>> START DATA TO PROCESS

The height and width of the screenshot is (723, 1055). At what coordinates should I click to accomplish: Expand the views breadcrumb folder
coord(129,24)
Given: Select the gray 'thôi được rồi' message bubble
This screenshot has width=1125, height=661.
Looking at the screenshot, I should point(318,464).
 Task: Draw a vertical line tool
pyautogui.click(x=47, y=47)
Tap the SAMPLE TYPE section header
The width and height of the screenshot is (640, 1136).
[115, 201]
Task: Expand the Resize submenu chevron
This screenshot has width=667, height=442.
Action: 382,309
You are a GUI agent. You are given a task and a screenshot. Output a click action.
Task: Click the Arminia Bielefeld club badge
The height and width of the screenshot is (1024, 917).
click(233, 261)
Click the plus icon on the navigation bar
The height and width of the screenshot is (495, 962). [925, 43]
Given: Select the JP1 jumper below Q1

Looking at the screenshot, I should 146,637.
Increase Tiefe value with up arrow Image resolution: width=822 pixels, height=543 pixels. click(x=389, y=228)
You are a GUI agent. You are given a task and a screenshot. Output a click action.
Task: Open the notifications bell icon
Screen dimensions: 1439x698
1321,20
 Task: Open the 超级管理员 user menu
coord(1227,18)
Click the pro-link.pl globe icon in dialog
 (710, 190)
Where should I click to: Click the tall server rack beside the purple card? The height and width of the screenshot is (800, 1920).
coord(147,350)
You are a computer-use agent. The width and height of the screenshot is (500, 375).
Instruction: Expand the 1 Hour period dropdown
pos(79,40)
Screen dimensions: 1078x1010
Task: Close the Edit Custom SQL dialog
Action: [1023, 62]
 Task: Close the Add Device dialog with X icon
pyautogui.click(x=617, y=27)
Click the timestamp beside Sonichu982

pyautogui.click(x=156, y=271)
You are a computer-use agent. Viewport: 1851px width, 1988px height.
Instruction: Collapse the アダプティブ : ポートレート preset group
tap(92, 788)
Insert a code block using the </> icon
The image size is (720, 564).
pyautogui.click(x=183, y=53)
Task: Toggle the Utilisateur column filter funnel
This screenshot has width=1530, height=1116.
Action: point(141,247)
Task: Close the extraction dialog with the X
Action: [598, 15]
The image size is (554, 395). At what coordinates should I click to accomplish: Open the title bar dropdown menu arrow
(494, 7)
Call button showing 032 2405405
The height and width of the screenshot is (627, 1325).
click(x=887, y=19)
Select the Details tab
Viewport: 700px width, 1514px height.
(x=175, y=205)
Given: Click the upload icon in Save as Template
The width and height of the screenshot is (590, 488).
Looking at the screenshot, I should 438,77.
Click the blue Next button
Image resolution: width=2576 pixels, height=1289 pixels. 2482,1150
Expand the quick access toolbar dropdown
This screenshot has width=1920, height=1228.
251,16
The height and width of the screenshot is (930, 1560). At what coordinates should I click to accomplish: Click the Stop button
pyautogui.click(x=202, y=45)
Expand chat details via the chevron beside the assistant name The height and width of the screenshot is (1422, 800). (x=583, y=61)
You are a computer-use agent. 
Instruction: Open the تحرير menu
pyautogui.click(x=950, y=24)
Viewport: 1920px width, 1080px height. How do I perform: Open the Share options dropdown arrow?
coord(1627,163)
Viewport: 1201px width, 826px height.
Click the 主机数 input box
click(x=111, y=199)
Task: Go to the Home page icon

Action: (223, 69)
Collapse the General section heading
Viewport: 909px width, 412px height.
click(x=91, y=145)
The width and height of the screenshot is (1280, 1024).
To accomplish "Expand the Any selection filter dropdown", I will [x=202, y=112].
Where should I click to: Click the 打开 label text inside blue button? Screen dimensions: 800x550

>> END DATA TO PROCESS

WHAT THIS TASK INVOLVES: Copy all of the records above word for word, with nothing changed, added, or left out.

RESPONSE TO THIS EXERCISE:
The height and width of the screenshot is (723, 1055). At what coordinates should I click to accomplish: Expand the views breadcrumb folder
coord(129,24)
Given: Select the gray 'thôi được rồi' message bubble
This screenshot has width=1125, height=661.
Looking at the screenshot, I should point(318,464).
 Task: Draw a vertical line tool
pyautogui.click(x=47, y=47)
Tap the SAMPLE TYPE section header
The width and height of the screenshot is (640, 1136).
[115, 201]
Task: Expand the Resize submenu chevron
This screenshot has width=667, height=442.
Action: 382,309
You are a GUI agent. You are given a task and a screenshot. Output a click action.
Task: Click the Arminia Bielefeld club badge
The height and width of the screenshot is (1024, 917).
click(233, 261)
Click the plus icon on the navigation bar
The height and width of the screenshot is (495, 962). [925, 43]
Given: Select the JP1 jumper below Q1

Looking at the screenshot, I should 146,637.
Increase Tiefe value with up arrow Image resolution: width=822 pixels, height=543 pixels. click(x=389, y=228)
You are a GUI agent. You are given a task and a screenshot. Output a click action.
Task: Open the notifications bell icon
Screen dimensions: 1439x698
1321,20
 Task: Open the 超级管理员 user menu
coord(1227,18)
Click the pro-link.pl globe icon in dialog
 (710, 190)
Where should I click to: Click the tall server rack beside the purple card? The height and width of the screenshot is (800, 1920).
coord(147,350)
You are a computer-use agent. The width and height of the screenshot is (500, 375).
Instruction: Expand the 1 Hour period dropdown
pos(79,40)
Screen dimensions: 1078x1010
Task: Close the Edit Custom SQL dialog
Action: [1023, 62]
 Task: Close the Add Device dialog with X icon
pyautogui.click(x=617, y=27)
Click the timestamp beside Sonichu982

pyautogui.click(x=156, y=271)
You are a computer-use agent. Viewport: 1851px width, 1988px height.
Instruction: Collapse the アダプティブ : ポートレート preset group
tap(92, 788)
Insert a code block using the </> icon
The image size is (720, 564).
pyautogui.click(x=183, y=53)
Task: Toggle the Utilisateur column filter funnel
This screenshot has width=1530, height=1116.
Action: point(141,247)
Task: Close the extraction dialog with the X
Action: [598, 15]
The image size is (554, 395). At what coordinates should I click to accomplish: Open the title bar dropdown menu arrow
(494, 7)
Call button showing 032 2405405
The height and width of the screenshot is (627, 1325).
click(x=887, y=19)
Select the Details tab
Viewport: 700px width, 1514px height.
(x=175, y=205)
Given: Click the upload icon in Save as Template
The width and height of the screenshot is (590, 488).
Looking at the screenshot, I should 438,77.
Click the blue Next button
Image resolution: width=2576 pixels, height=1289 pixels. 2482,1150
Expand the quick access toolbar dropdown
This screenshot has width=1920, height=1228.
251,16
The height and width of the screenshot is (930, 1560). At what coordinates should I click to accomplish: Click the Stop button
pyautogui.click(x=202, y=45)
Expand chat details via the chevron beside the assistant name The height and width of the screenshot is (1422, 800). (x=583, y=61)
You are a computer-use agent. 
Instruction: Open the تحرير menu
pyautogui.click(x=950, y=24)
Viewport: 1920px width, 1080px height. How do I perform: Open the Share options dropdown arrow?
coord(1627,163)
Viewport: 1201px width, 826px height.
Click the 主机数 input box
click(x=111, y=199)
Task: Go to the Home page icon

Action: (223, 69)
Collapse the General section heading
Viewport: 909px width, 412px height.
click(x=91, y=145)
The width and height of the screenshot is (1280, 1024).
To accomplish "Expand the Any selection filter dropdown", I will [x=202, y=112].
Where should I click to: Click the 打开 label text inside blue button? Screen dimensions: 800x550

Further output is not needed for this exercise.